L’épicentre de la lutte contre la poubelle nucléaire de l’Andra se trouve au bois Lejuc, près de Bure. Depuis juin 2016, les opposants y organisent la résistance, entre cabanes arboricoles et espaces communs.
Mandres-en-Barrois (Meuse), reportage
Si les opposants à Cigéo peuplent désormais les villages alentour, le projet de l’Andra est aussi attaqué en son épicentre. Ce cœur, sous lequel l’Agence espère enfouir les déchets radioactifs, s’appelle le bois Lejuc. Depuis juin 2016, une poignée de militants occupe la forêt afin d’empêcher le début des travaux. Des trois cabanettes branlantes originelles construites en lisière, l’occupation s’est déployée, élevée dans les arbres, structurée. Le chemin de terre qui mène au bois par le Nord est désormais solidement barré d’un amoncellement de pneus, de barbelés et de palettes. « Bienvenue à la barricade Nord », indique un panneau. Derrière, la forêt résonne de mille coups de marteau. (...)
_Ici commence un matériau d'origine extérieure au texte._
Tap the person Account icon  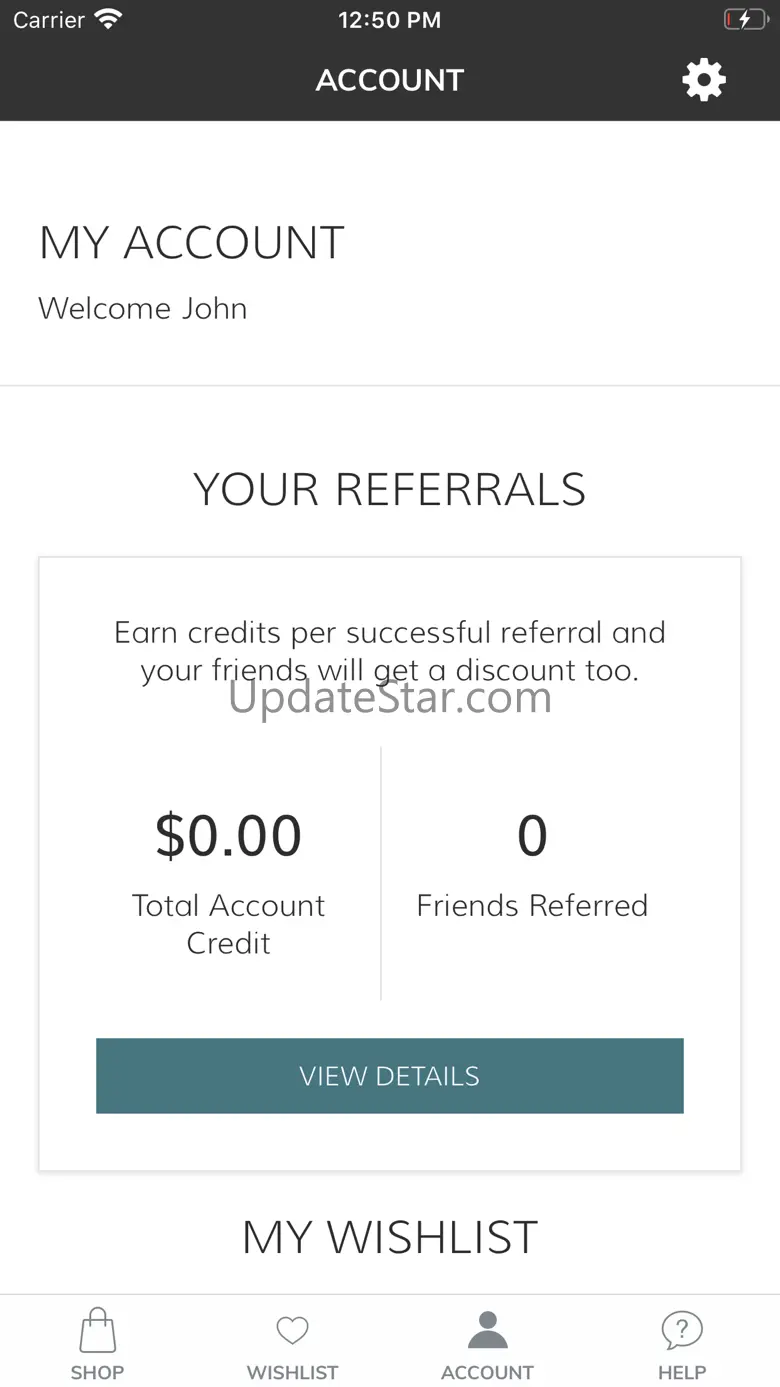[488, 1331]
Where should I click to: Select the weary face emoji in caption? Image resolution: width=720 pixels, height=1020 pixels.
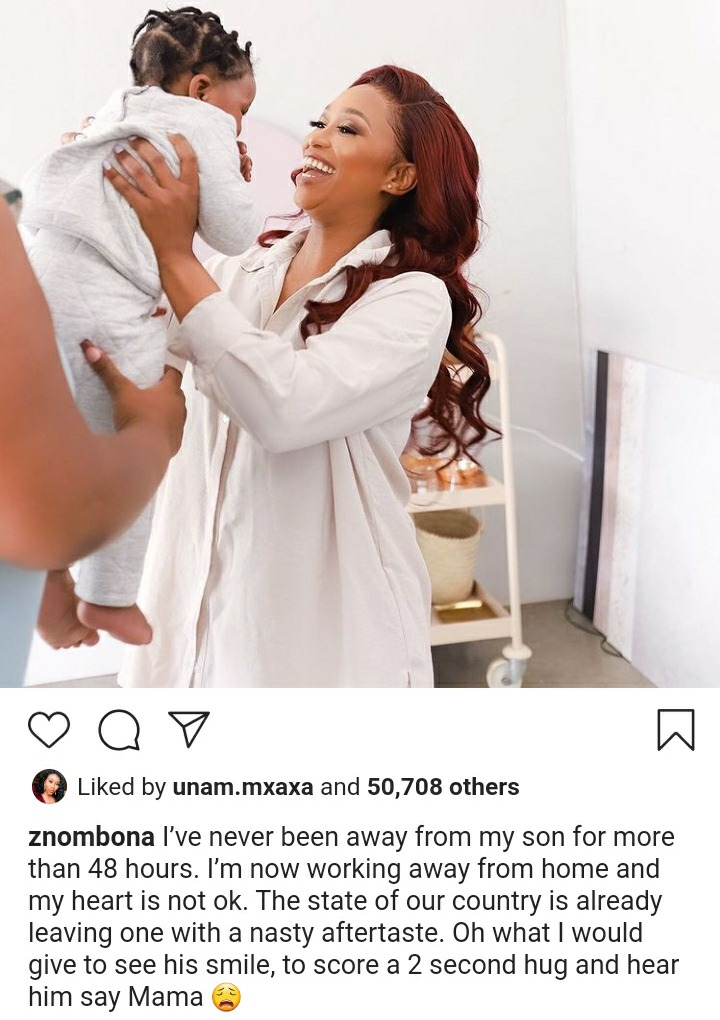(226, 997)
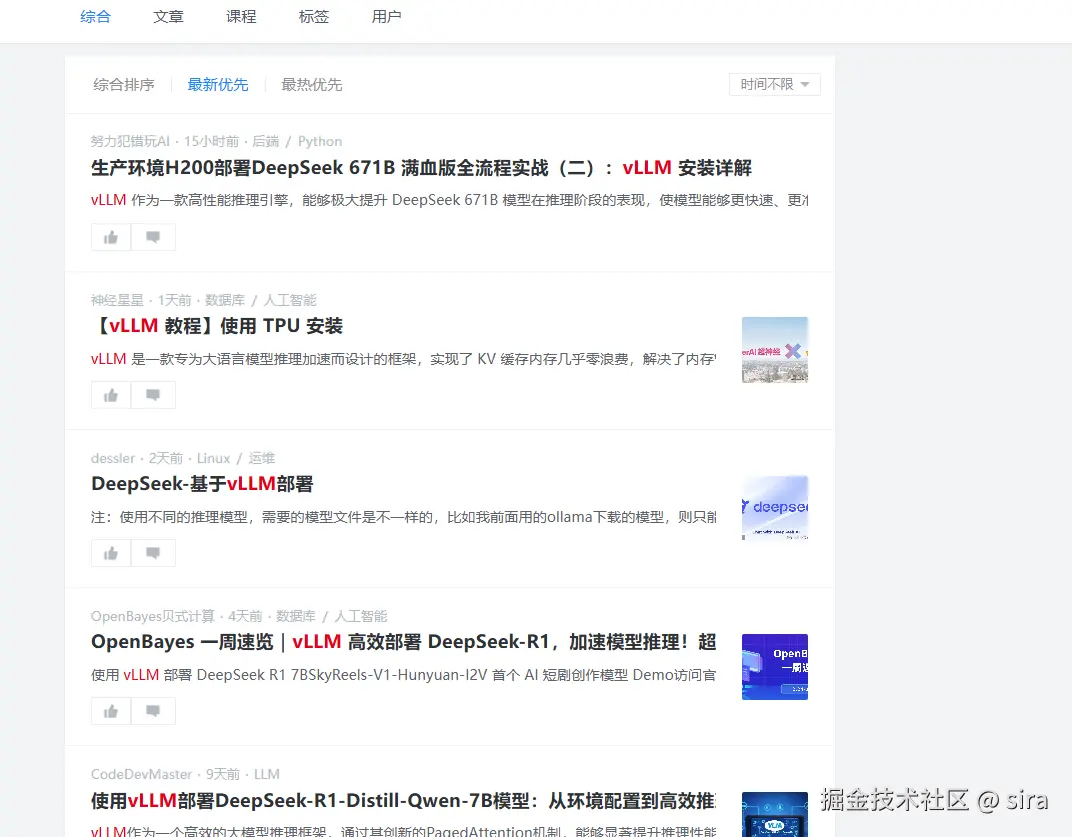Like the vLLM TPU 安装 tutorial article
The width and height of the screenshot is (1072, 837).
coord(110,395)
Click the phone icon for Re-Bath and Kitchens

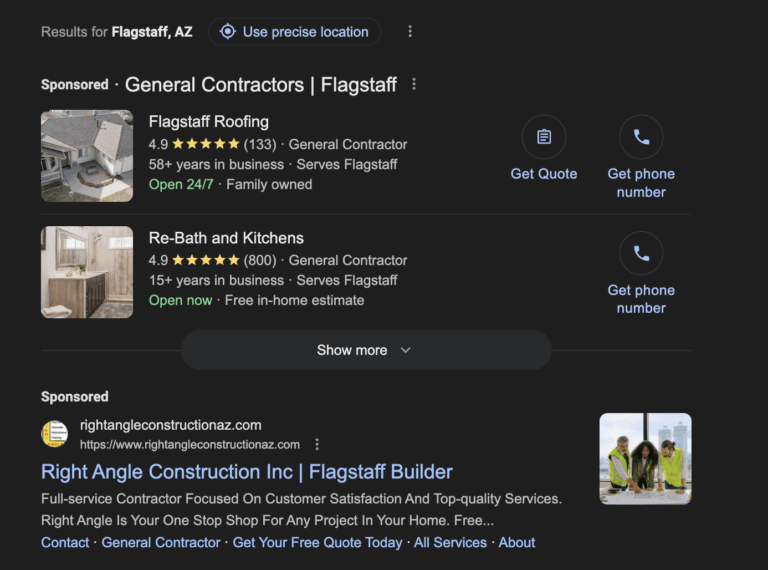pos(641,254)
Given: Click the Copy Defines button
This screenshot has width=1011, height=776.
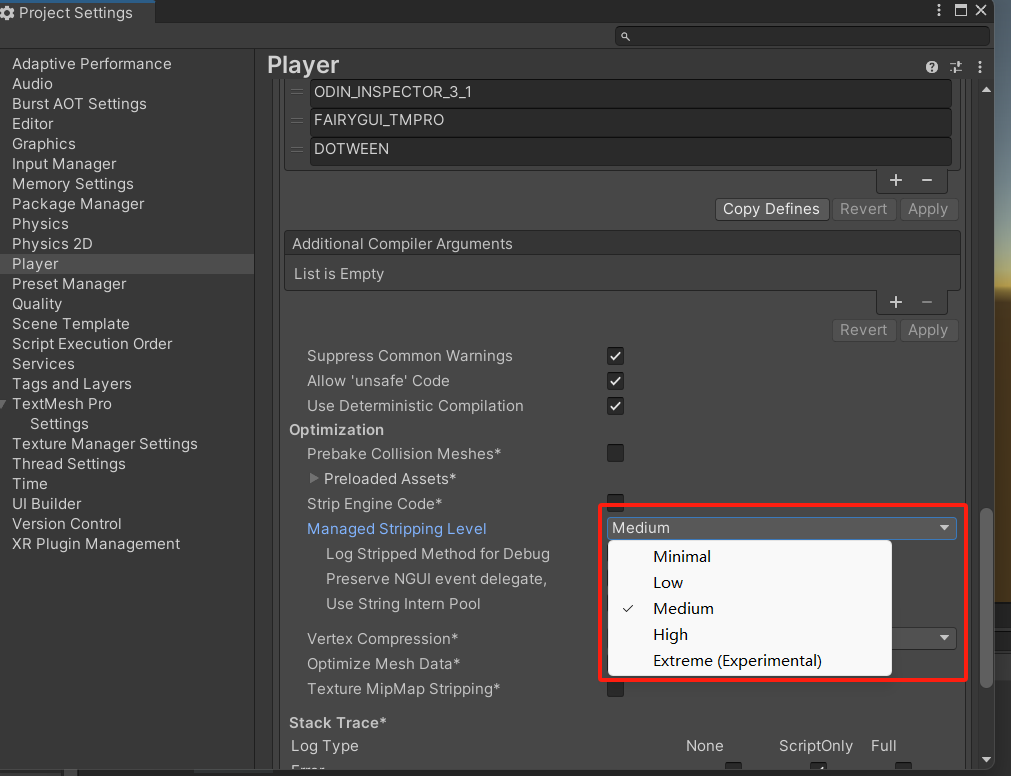Looking at the screenshot, I should [x=771, y=209].
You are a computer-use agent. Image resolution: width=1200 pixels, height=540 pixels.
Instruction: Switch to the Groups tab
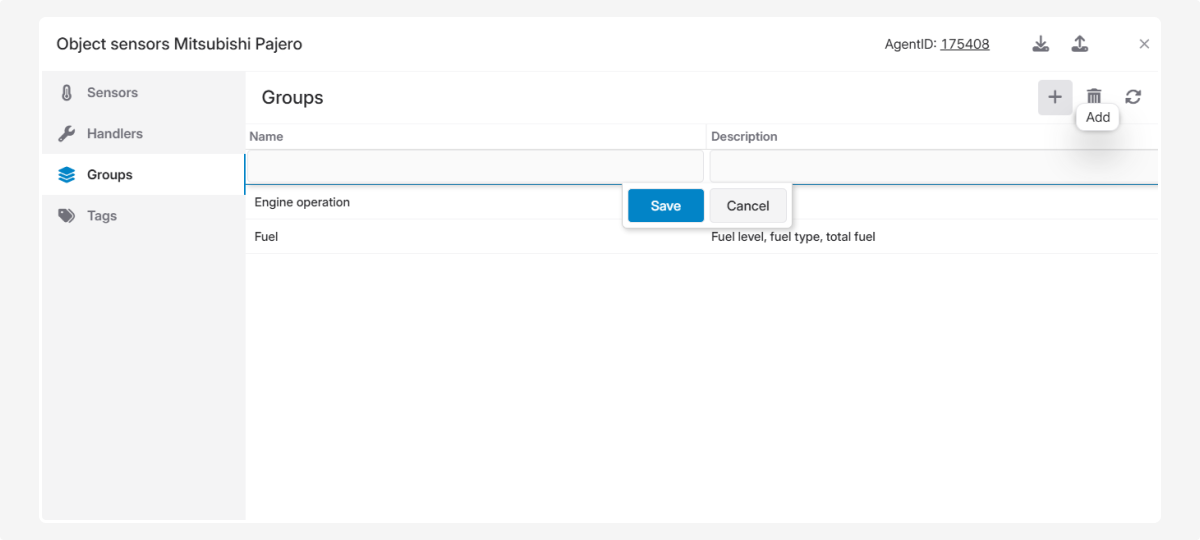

Profitant du soleil matinal, un petit groupe de bricoleurs manie la scie et le maillet, transformant peu à peu un tas de palettes et des bottes de paille en une cabane spacieuse qui servira bientôt de cuisine collective. (...)
Des toilettes sèches sont installées au milieu des arbres. Pour se laver, il faut se rendre à la Maison de la résistance, ou « se débarbouiller dans une flaque ». Le quotidien de Pauline, comme celui de tous les habitants de la forêt, se compose ainsi d’anecdotes : se réveiller avec des oiseaux sur la tête, croiser un chat sauvage en se promenant au crépuscule, petit déjeuner d’une poêlée de trompettes de la mort fraîchement collectées. « C’est du bonheur à l’état pur, ici on vit intensément », se réjouit celle qui, il y a un an, redoutait de passer une nuit dehors dans le froid. (...)
Tout n’est pas romantique, loin de là. La vie collective est faite de hauts et de bas. Biscuits, fruits et autres denrées alimentaires doivent être suspendus pour éviter d’attirer souris et rats. La boue s’incruste partout, donnant même lieu à un nouveau type de météo : « Ici, on dit qu’il fait “muddy” » [boueux, en anglais], plaisante Pauline, avant d’ajouter : « Il y a aussi le harcèlement policier, ils viennent nous filmer, passent avec des hélicoptères, nous insultent. » Malgré la menace toujours présente d’une expulsion — le bois étant occupé illégalement — les militants se projettent à long terme.
Ce qui se joue sous la cime des chênes
« L’occupation n’est pas éphémère, la lutte s’ancre dans la forêt, constate Pauline. On peut parler d’une Zad, comme à Notre-Dame-des-Landes. » (...)
Si les forces de l’ordre et les agents de l’Andra ne peuvent plus pénétrer dans le bois depuis le début de son occupation, les habitants continuent de venir s’y promener. Un réseau de solidarité se tisse peu à peu entre opposants venus d’ailleurs et locaux. Un paysan apporte de la paille, une habitante rapporte des chandails chauds. Dans leurs yeux, une étincelle d’admiration : « Nous sommes nombreux à soutenir ce qu’ils font dans le bois, même si on y va pas nous-mêmes », me glisse un grand-père croisé plus tard dans les rues de Gondrecourt. (...)
"L’idée n’est pas de créer des ghettos anarchistes dans différents coins de la Meuse ; nous voulons nous lier aux habitants et créer un climat de résistance. » (...)
BZL, bois Lejuc, maisons achetées, appartements loués, champs squattés ou prêtés… En Meuse, la lutte prend racine sous forme d’un archipel d’espaces où s’expérimentent de nouvelles formes de vie collective et autonome. Dans leur livre Bure, la nouvelle bataille du nucléaire, Gaspard d’Allens et Andra Fuori citent Jacques Rancière. L’émancipation n’est pas dans le projet d’un idéal lointain, elle se passe maintenant, explique le philosophe. C’est une autre manière d’habiter le monde en commun, c’est créer des espaces-temps autonomes au sein de l’ordre existant.